Loop a band around your ankles and grab one dumbbell between eight to 15 lbs. Hold it with both hands on the ends of the dumbbell and with legs wide putting good resistance on the loop band, go into a half squat.

Now start side stepping and as you step to the left, press the weight above your head and then release it down to your chest. Step again to your left and repeat the overhead press. "Make sure to keep your legs wide the whole time and your steps are super tiny," Erin advised. "I mean, like an inch." 

Step and press 15 times to the left then repeat for 15 more to the right. 

Go back to the left 10 times, return to the right 10 times.

One-Legged Squats:

Stand on your right leg while holding onto a pole, door frame or even a tree for stability.

Take your left leg back into what Erin described as "a curtsy, but do not place your foot on the ground."

Now drop down into the squat making sure to only use that front right leg. As you stand, drive through your right heel, engaging your booty as you do—for maximum pretty muscle.

Perform 12-15 reps before switching legs.

Bicep Game:

First and foremost, grab two dumbbells between five to 12 lbs. "This game is sure to light those arms up!" Erin said.

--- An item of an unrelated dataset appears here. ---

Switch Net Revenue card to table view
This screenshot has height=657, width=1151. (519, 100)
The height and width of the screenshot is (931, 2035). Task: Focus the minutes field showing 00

Perform 10 bicep curls and then hold at 90 degrees for 10 seconds. Then, do nine curls with 10-second hold following that. Then, eight curls with a 10-second hold. "I bet you get the game." Erin shared.

Continue your curl sets all the way down to one and each hold "better be that delicious 10 seconds."

Sumo Squat into Upright Rows:

Take your legs wide into a sumo squat position. According to Erin, this puts your toes out at an angle and your legs wider than a normal squat so that your inner thighs get that good burn.

With one dumb bell between five to 15 lbs., go down into a sumo squat and half way up, STOP! Then perform
an upright row. Make sure your elbow is up to shoulder level while the weight stops at boob (or chest) level, squeezing shoulder and back, NOT neck.

Go back down into the sumo squat to perform another. "Twelve to 15 reps per leg will do you good," Erin suggested.

Bird Dogs:

Go on your hands and knees with either no weight at all or a light weight at about three to five lbs., tops.

Extend your left leg back and your right arm straight forward, palms down. Engage your core and squeeze your booty while your hold for a brief second.

Now take your right elbow back and under to meet your left knee. Then extend back out to repeat the maneuver 12-15 times. "This is only one side of this beauty, so make sure to do another set with the other leg and arm!" Erin added.